By KAREN PARKER

County Line Publisher Emerita

Not long ago, a friend I have known for decades revealed to me that as a child she had been sexually assaulted by an immediate family member. At least I think that was the case — I was so shocked I failed to pry, as opposed to my usual nature. Who committed this incest, and what did it entail? I don’t know, but what came next was equally as shocking. Only in her old age did she share this with her sisters, who also had been assaulted. Until that point in time, she had been too humiliated to bring it up.

 “I thought it was normal when I was a kid,” she noted, and as an adult, she believed somehow it was her fault. 

We sometimes forget as adults that when we were small children, our life experience and view of the world came almost exclusively from our parents. I am not a fan of liver and onions, and neither are my daughters. Have they ever tried it? No, they learned it from me. Kids are not born racists; they learn it at home. 

Probably there is no more harrowing example of this than Netflix’s new documentary, “Keep Sweet: Pray and Obey.” It is the inside story of the Fundamentalist Church of Jesus Christ of Latter-Day Saints (FLDS), an offshoot of Mormonism, in a truly distressing tale about its polygamist practices, pedophilia and its disgraced leader, Warren Jeffs.

The sex-trafficking and rape of young girls in the name of religion is ghastly. Even more ghastly is that state and local law enforcement did nothing until the local media raised a stir. And, in fact, it was The El Dorado Success, a family-owned weekly newspaper whose relentless coverage of what was going on at the Zion Ranch outside of town, that contributed to Jeffs appearing on the FBI most-wanted list, and now he will sit in prison until he is 84, making a lot of girls safe. 
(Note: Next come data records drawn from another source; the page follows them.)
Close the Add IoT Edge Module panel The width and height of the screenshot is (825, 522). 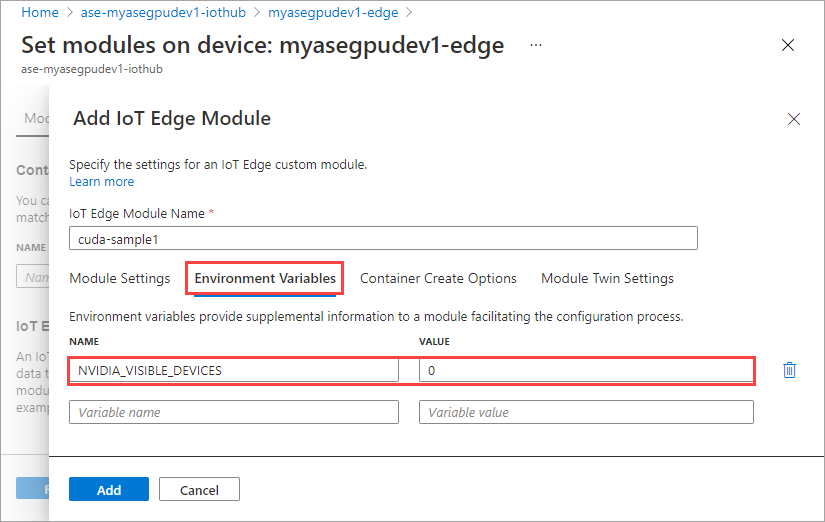pos(793,119)
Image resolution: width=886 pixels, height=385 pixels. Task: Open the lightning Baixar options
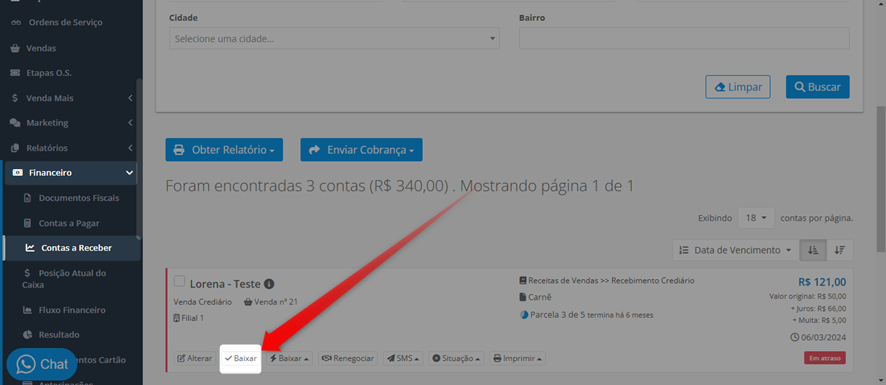point(289,358)
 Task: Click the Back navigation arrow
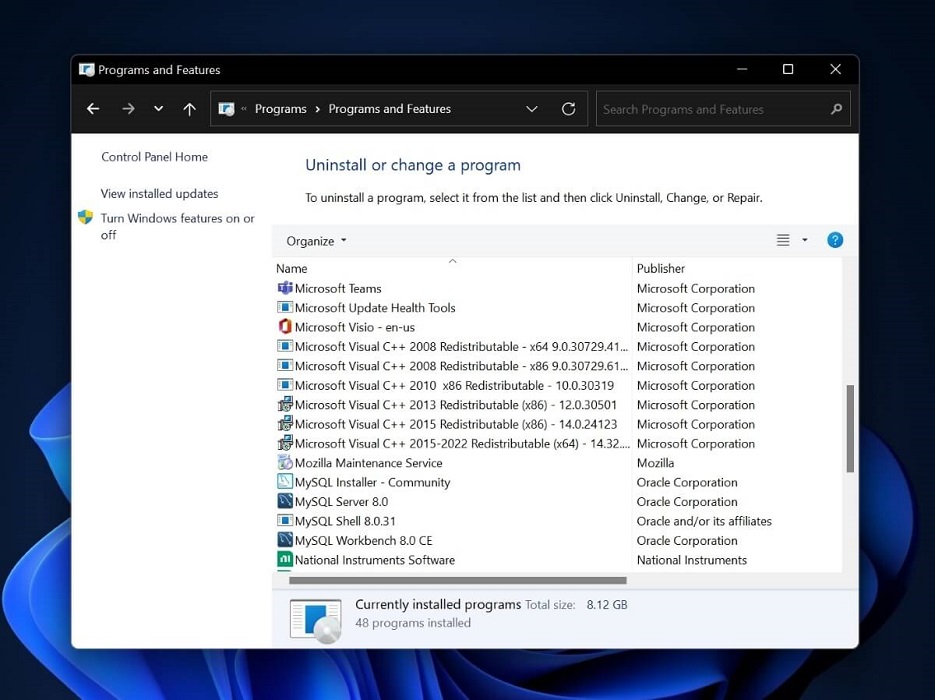(x=93, y=109)
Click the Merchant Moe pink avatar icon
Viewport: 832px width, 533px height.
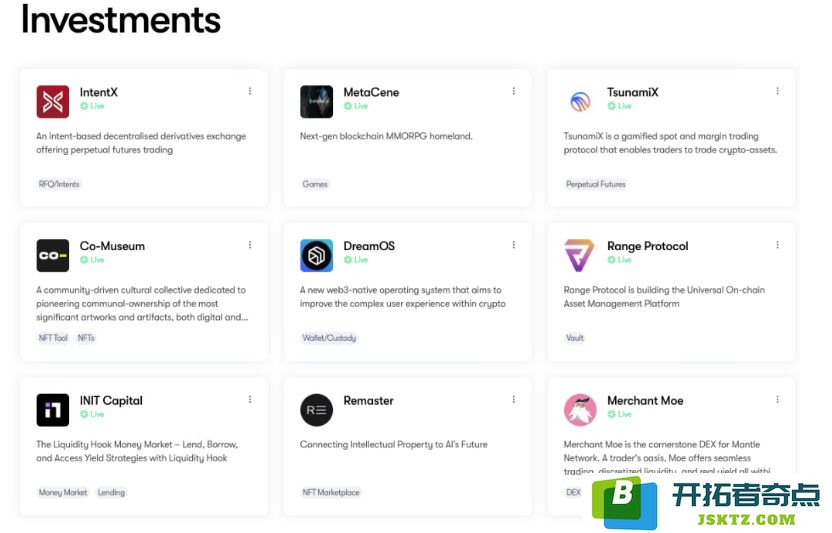tap(580, 410)
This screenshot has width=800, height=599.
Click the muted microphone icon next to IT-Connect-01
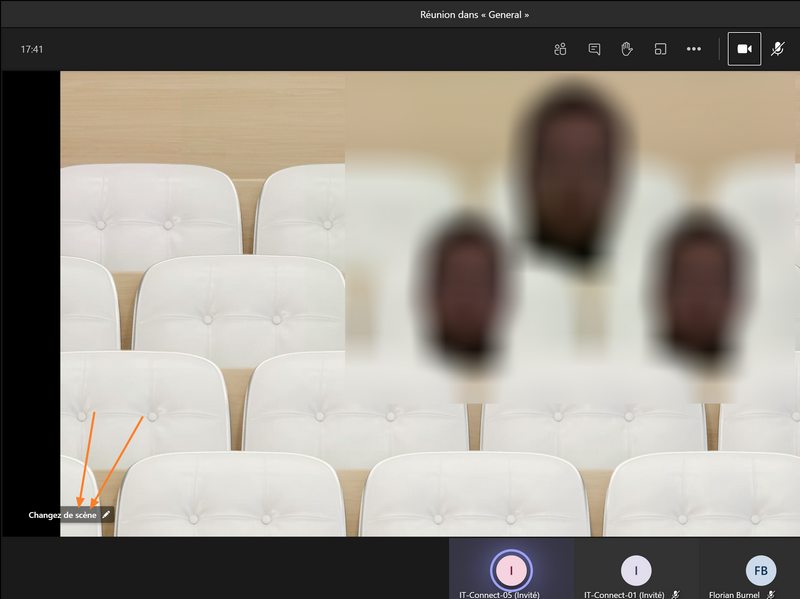pyautogui.click(x=674, y=594)
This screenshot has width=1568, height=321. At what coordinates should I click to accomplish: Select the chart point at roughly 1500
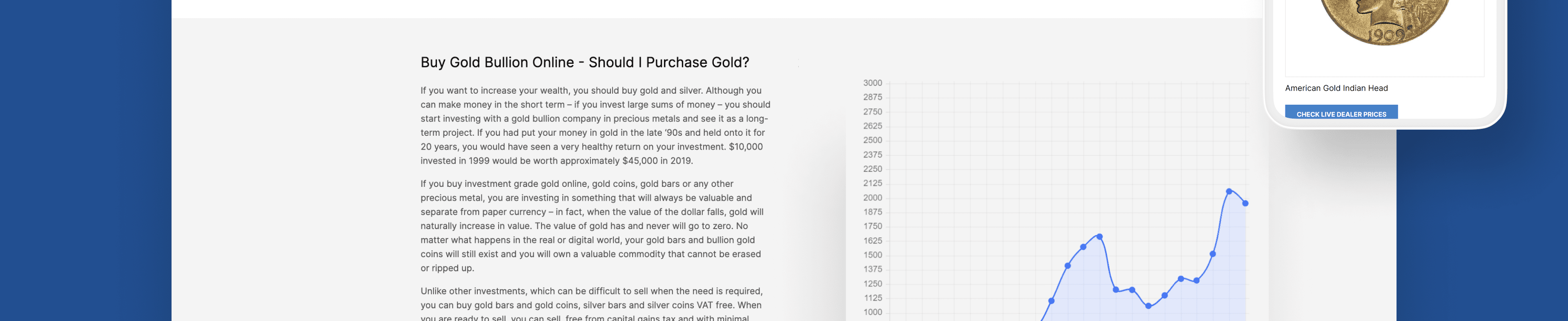click(1213, 254)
Now, if we could just protect girls and women from the Supreme Court. I found it interesting that all three Republican candidates for Wisconsin’s governor claim they would support paid family leave for parents so that “that moms and dads have time to bond with their babies.”
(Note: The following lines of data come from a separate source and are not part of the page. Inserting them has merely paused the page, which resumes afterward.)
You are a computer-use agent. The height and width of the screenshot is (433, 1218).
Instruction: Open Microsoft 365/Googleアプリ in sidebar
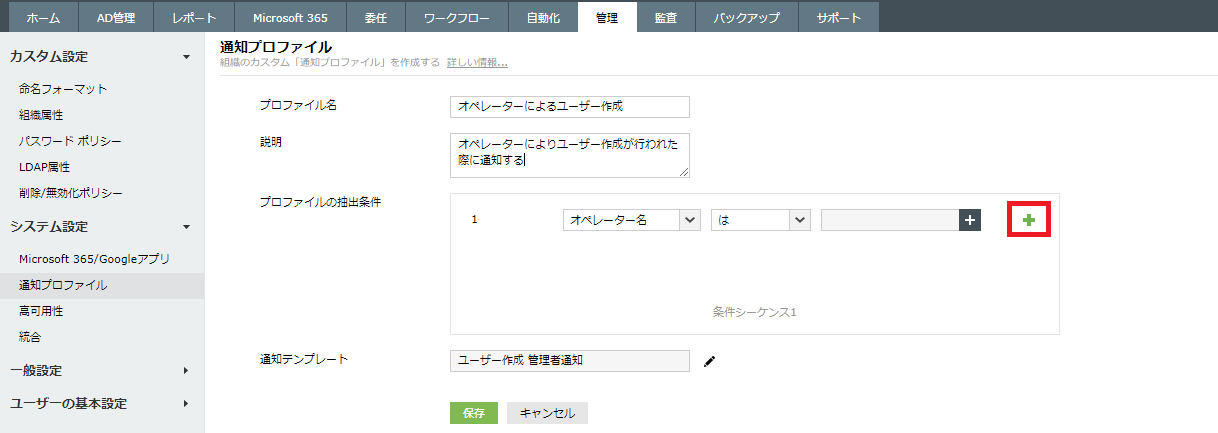[95, 259]
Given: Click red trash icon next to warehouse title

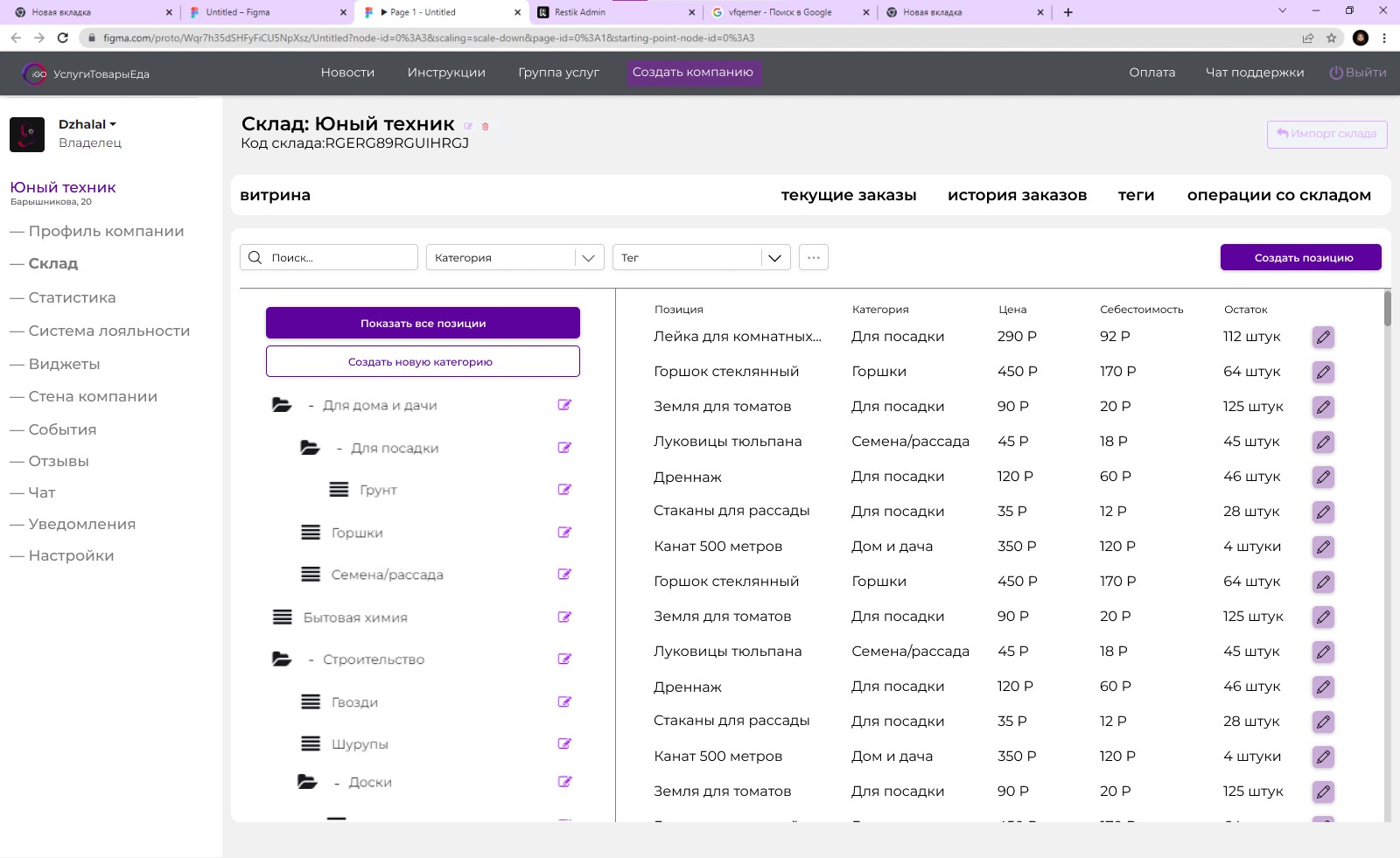Looking at the screenshot, I should pos(486,127).
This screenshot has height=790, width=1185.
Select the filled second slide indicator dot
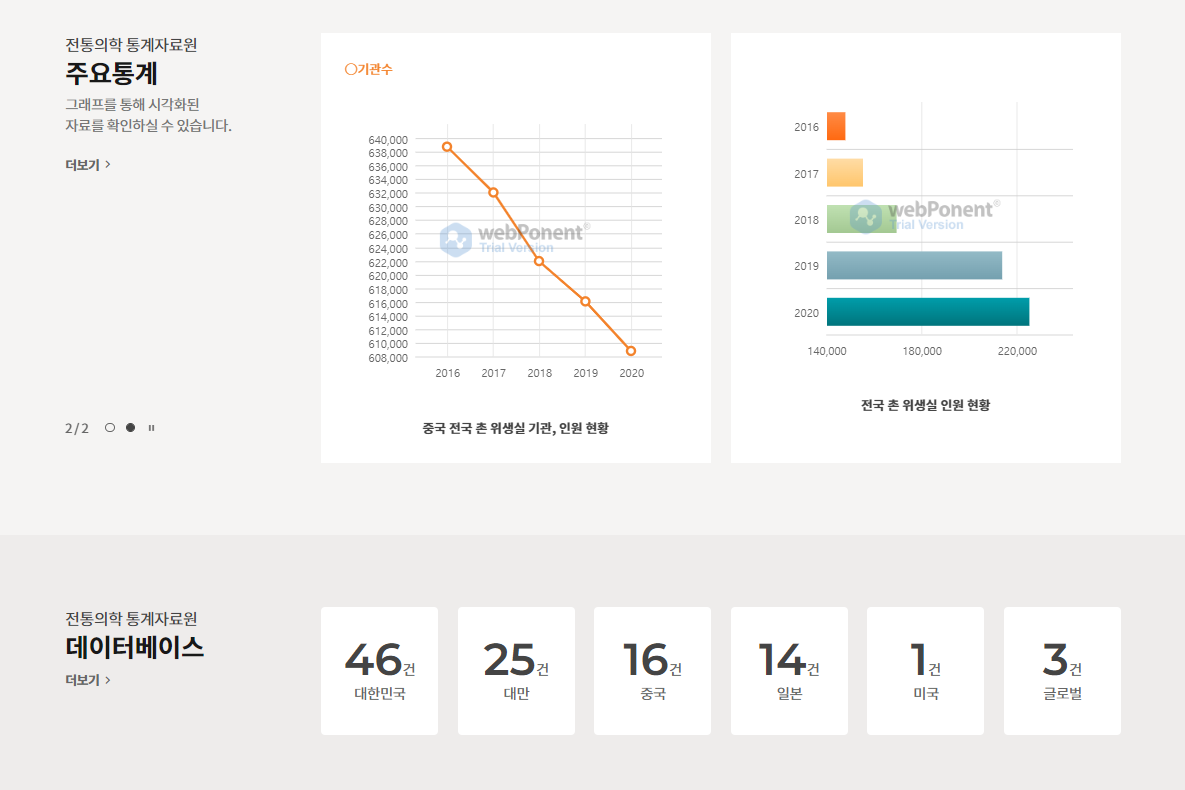pos(130,428)
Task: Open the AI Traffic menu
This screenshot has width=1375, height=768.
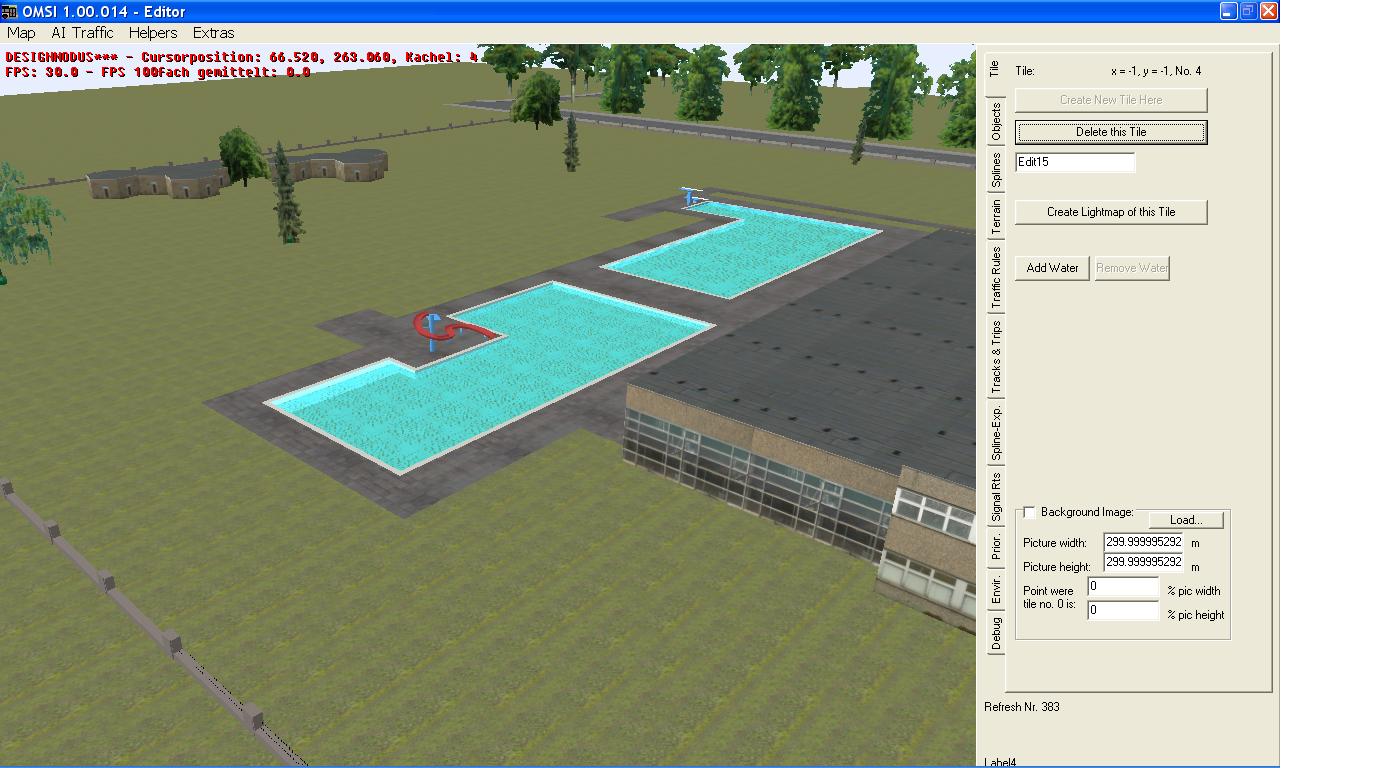Action: (82, 33)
Really? Like every pregnant woman is surrounded by a loving family in an adorable suburban split-level. I am just sure that policy will help the 10-year-old child who is not old enough to even work. 

In my view, abortion is a lousy method of birth control. But this current crop of Republican candidates would not allow it under any circumstance.

I certainly would not want to be the one to tell a child she must carry through a pregnancy. Think it doesn’t happen? According to the CDC, the number of births to females from ages 10–14 was a record low in 2016, dropping to 2,253 from 8,519 in 2000. That, of course, does not account for the number of miscarriages and abortions in that age group. States that do not allow abortion under any circumstance will see those rates rise again, along with maternal mortality. If you have any interest in what pregnancy does to a child’s body, I suggest you read www.nytimes.com/2022/07/18/health/young-girls-pregnancy-childbirth.html

I advise you not to read it on full tummy.

That single mom living in her car with a couple of kids will appreciate the paid time off these Republican candidates will give them. As will the mom who discovers her infant is so deformed that it likely will not live beyond birth. It will give her more time to plan the funeral. 

Supporting paid time off for new parents got the Republican candidates headlines last week. But I kept waiting for one of them to suggest free birth control or a solution to the 12 million children estimated to be food insecure in this country. 

Why is it that saving the unborn is front and center, while preventing their conception in the first place or feeding the children we already have are relegated to the back row?

Banning abortion under all circumstances may satisfy the religiously fervent among us, but a large percent of the American public is not buying it. What we have now said is that all of our concern is for the life of the fetus and none for the mother.